I discovered H.P. Lovecraft when the 1985 “Re-Animator” film came out on home video, followed the next year by “From Beyond.” Sure, they were low-budget films with bad acting and crappy effects - but I’ve been a longtime fan of “Doctor Who” and one thing that show taught me is this: you can forgive just about anything about the production quality so long as you’ve got a great story. I’m amazed at how pervasive Lovecraft’s ideas are in the modern horror-fantasy genre - yet his actual stories tend to be made into lackluster films. That’s probably because he wrote more about ideas than people. Heck, some of his characters don’t even get names!
I heard someone say a long time ago that his “masterpiece” work, the “Call of Cthulu,” was never going to be properly adapted to film. First of all it jumps all over the world and through time, so there’s the production cost issues of just getting the scenery right. The other problem is, well, it’s an H.P. Lovecraft story. Film makers and goers tend to like “character” stories, and Cthulu really isn’t one. So they stick a bunch of human-interest sub-plots onto Lovecraft’s story and Viola! You’ve turned it to crap and missed the nihilistic point of Lovecraft.
So I recently heard of a silent film adaptation of “Call of Cthulu” that I’m now quite interested in seeing. Granted, I’ve probably seen more silent films than your average film goer, thanks in part to my Film Studies courses in college, a friend who was majoring in Cinema, and the fact that I had rented pretty much every “talkie” at my local video store, and when I first got broadband I found a number of places online where I could watch all the old public-domain movies I wanted. I have to say, too, that Fritz Lang’s “Metropolis” is still among, not just my favorite silent films, but all-time favorite films. I’m not a purist about it though, I also like the Georgio Moroder version with the rock soundtrack. I’m all for anything that makes classics more attractive and accessible to a modern audience, lest they otherwise become forgotten entirely.

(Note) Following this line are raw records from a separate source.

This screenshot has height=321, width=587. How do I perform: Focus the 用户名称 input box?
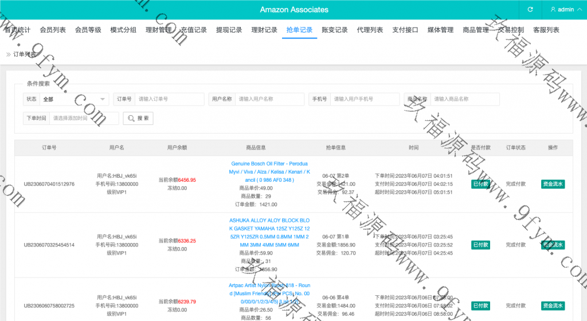269,99
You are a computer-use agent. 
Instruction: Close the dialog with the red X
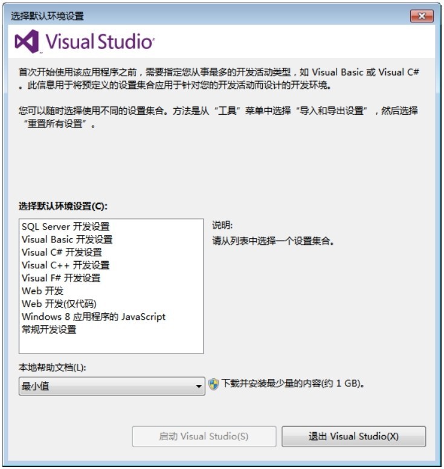(422, 16)
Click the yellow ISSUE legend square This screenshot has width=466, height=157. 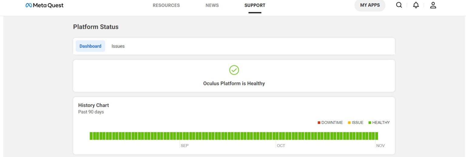[349, 123]
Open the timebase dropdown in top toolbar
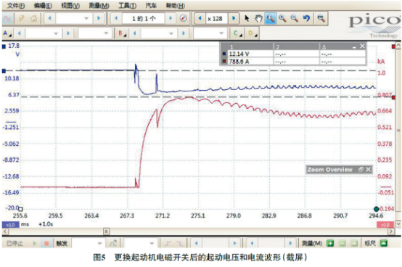 pos(74,18)
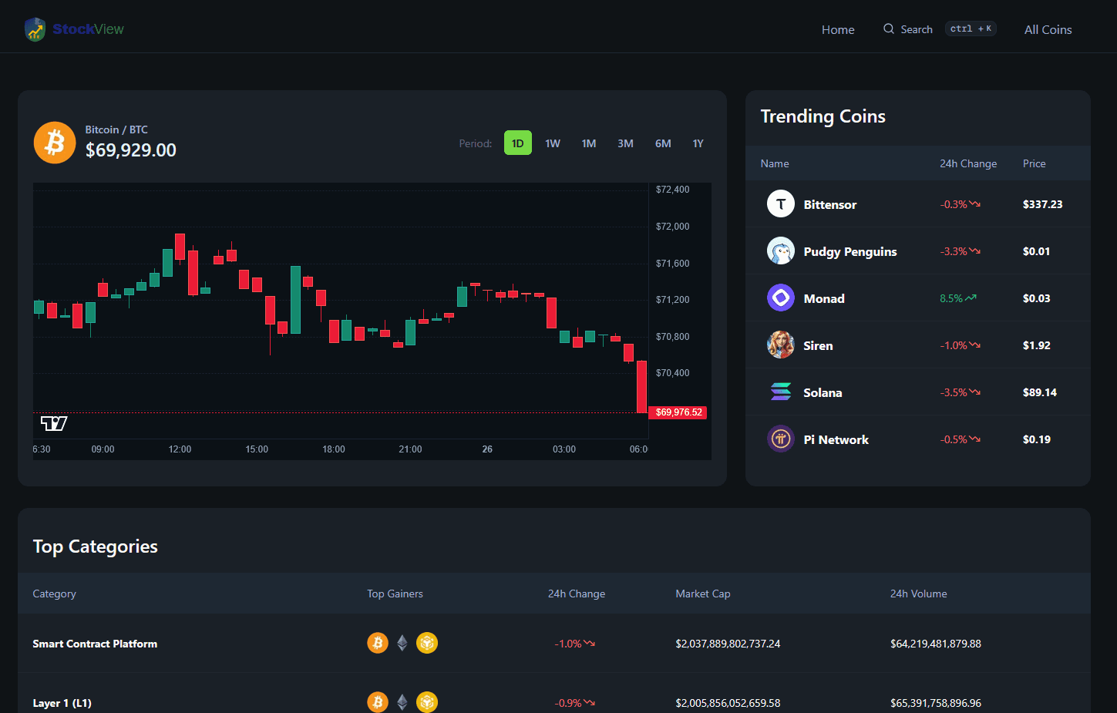Set chart period to 3M
The width and height of the screenshot is (1117, 713).
click(625, 143)
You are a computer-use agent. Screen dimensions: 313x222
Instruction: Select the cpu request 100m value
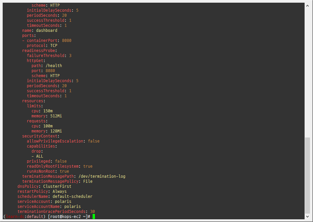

Well, it appears that “silent films” haven’t been forgotten. WIRED recently did a piece on the resurgence in production of silent films as a challenging sub-genre of film production. I also recently saw a silent sci-fi film made by Iowa college students that aired on my local cable access channel. Normally I don’t stop on cable access, but when you see a b&w film without any dialogue featuring a woman with a ray gun shooting at some kind of evil probe - well, I don’t know about you, but I just HAVE to see how that turns out! Unfortunately I never did find out what that project was called since I caught it after the opening credits. Well, back to the H.P. Lovecraft thing, a group in Chicago has now adapted “Call of Cthulu” to the silent film genre. I’ve only seen the trailer, but it looks like they got the feel of a 1920’s era silent movie down pretty well, and the film-makers claim that they were able to stay more true to Lovecraft’s story by not having to deal with character dialogue.
If you’d like to check it out, info and the trailer are on the H.P. Lovecraft Historical Society web site.
On a related note, I was sad to see that Cthulu Coffee is closing up shop. I remember them at CONvergence 2003. You can still download PDF files of their MANY convention posters with clever slogans, as well as buy Cthulu logo goodies from their cafe press shop. Perhaps they’ll find someone who also loves Lovecraft and worships the “bean of darkness” to continue it?